Modern Regression, Classification and Multivariate Exploration using R

This course formerly had the title 'Statistical Learning and Data Mining with R'.
 
BYO laptops are required for this course.
 
Following a review of “traditional” regression and classification methods, the focus will move to predictive modeling using more recently developed regression and classification methods.  There will be attention to datasets where the number of explanatory variables and/or number of observations may be large.  A further focus will be exploratory analysis of multivariate data.  The course will use a “learning by doing” style of teaching.
 
"Modern regression" is a name for methodologies that allow the fitting of curves and surfaces with automatic choice of smoothing parameter, or that fit a classification model with automatic choice of model complexity.  “Statistical Learning” is another commonly used name for such methodologies.  Where the conditions for their use are near enough to satisfied, they can be highly effective.  Potential for over-fitting, as can happen with time series and other correlated data, will be noted.
 
Modern regression and related methodologies enhance and supplement, rather than replace, tools that are in a more conventional tradition of data analysis.  The course will aim to give a sense of where the new tools fit in this larger context.
 
This course is in part motivated by technological and methodological changes and demands that have gathered pace in the past decade.  These include:
• Synergies between huge increases in computational power and in computer storage, and advances in statistical and algorithmic methodology.  The R system is a product of such synergies.
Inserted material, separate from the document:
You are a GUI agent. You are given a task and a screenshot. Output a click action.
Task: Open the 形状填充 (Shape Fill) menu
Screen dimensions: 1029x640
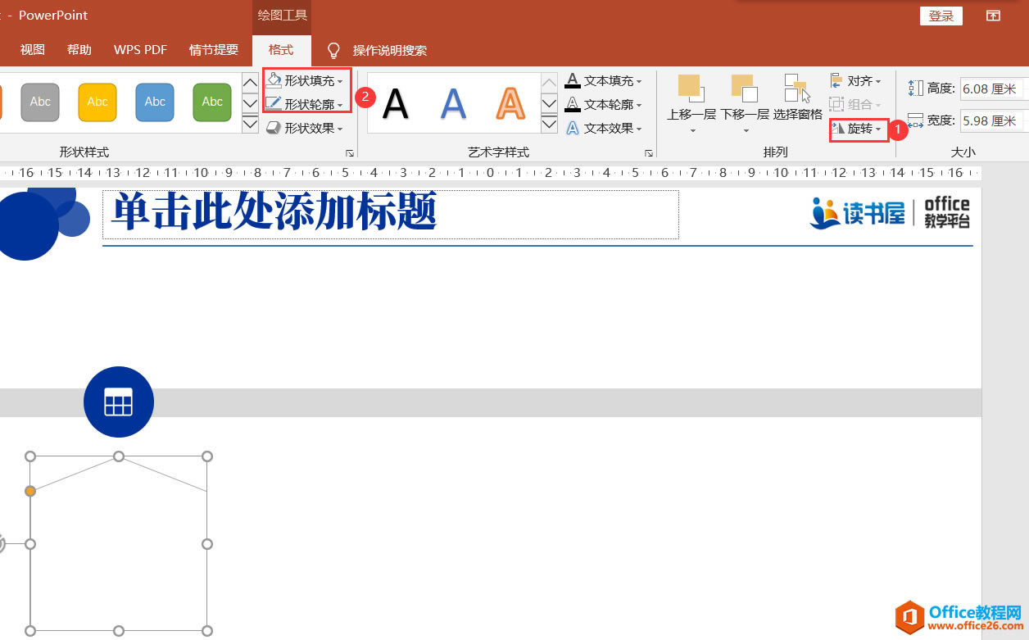tap(304, 80)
• New data collection tools and new types of data, arising from advances in instrumentation, from the internet and from widespread deployment of databases.
 
What is R?
The R system is a free software environment for scientific and statistical computing and graphics that runs on all common computing platforms. An active and highly skilled developer community works on development and improvement. It has become an environment of choice for the implementation of new methodology. It is at the same time attracting wide attention from statistical application area specialists.  
 
The course will exploit R’s powerful and innovative graphics abilities. These include the provision of well-designed publication-quality plots that can include mathematical symbols and formulae. While the user has full control when required, careful default graphical design choices reduce the need for user intervention to a minimum.  
The first day will provide an overview of R, while giving a broad introduction to the course content for the remaining days.  There will be some limited use of the graphical user interface provided by the rattle package for R.  Most use of R will however be from the command line.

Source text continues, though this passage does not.